Hardware failure (plate failure, or screw breakage) is a complication that has been reported to occur in as many as 7% of plate fixations . In the second case study, plate breakage occurred as a result of an inappropriate fixation technique, rather than the choice of plate. The fixation involved the use of locked screws at the level of the fracture passing the fracture line. The distribution of the screws, which have been shown to be important factor determining the stability of the fixation, was similar to those used in a conventional compression plate . However, the insertion of locking screws at the level of the fracture reduces the flexibility of the implant  which hinders the micro-motion needed for callus formation. Fatigue failure eventually occurred due to cyclic loading past the yield stress of the LCP. Failure occurred in the region of maximum von Mises stress in the plate at the outer edges of the unoccupied screw-hole over the fracture site.

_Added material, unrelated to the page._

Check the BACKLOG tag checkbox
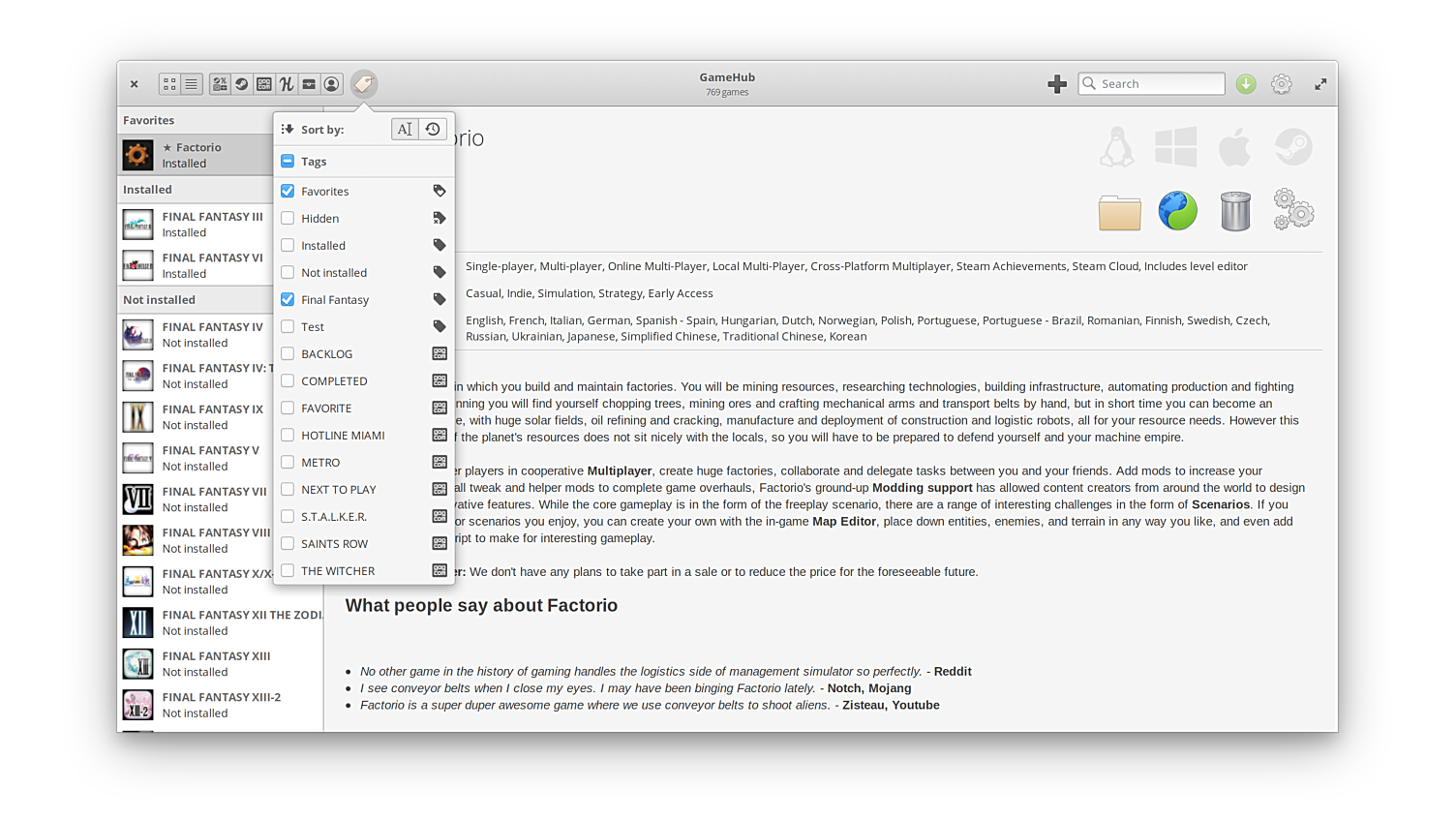click(x=288, y=354)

In 2005, Gardner et al.  reported in vitro biomechanical results of the LCP when compared with the LC-DCP. While the LC-DCP continually failed at the most distal screw the LCP followed no specific pattern of failure. On the contrary Stoffel et al. reported in 2003 that in bridge plating with the LCP plate failure mostly occurred at the DCP hole near the fracture gap, which is in agreement with the finding of this study. One possible reason for such discrepancies is the specimen used. Gardner et al. (Gardner et al., 2005) performed their test using cadaveric radii while stoffel et al.  used composite cylinders.
In the third case study the long working length of the construct made it relatively flexible. This allowed healing through lateral callus formation from the micro-motion induced by the weight-bearing.
The Von Mises stresses in the LCP plate and screws are considerably lower in the third case-study compared to the previous two. This is due not only to the large working length but also the relatively longer plate . As relatively few screws were inserted the plate leverage increased which decreases the individual load on each screw. Leaving six empty screw-holes over the fracture meant that larger area of stress distribution on the plate was achieved. Bending a plate over a longer segment reduces the local strain, resulting in a protective effect against fatigue failure of the implant.
The experience to date with the LCP system has shown that it provides effective fixation in a wide range of fracture, with a low incidence of implant related complications .
However, as illustrated by cases reported here, successful application of the LCP system needs careful preoperative planning and attention to the biomechanical principles that have been incorporated in its design.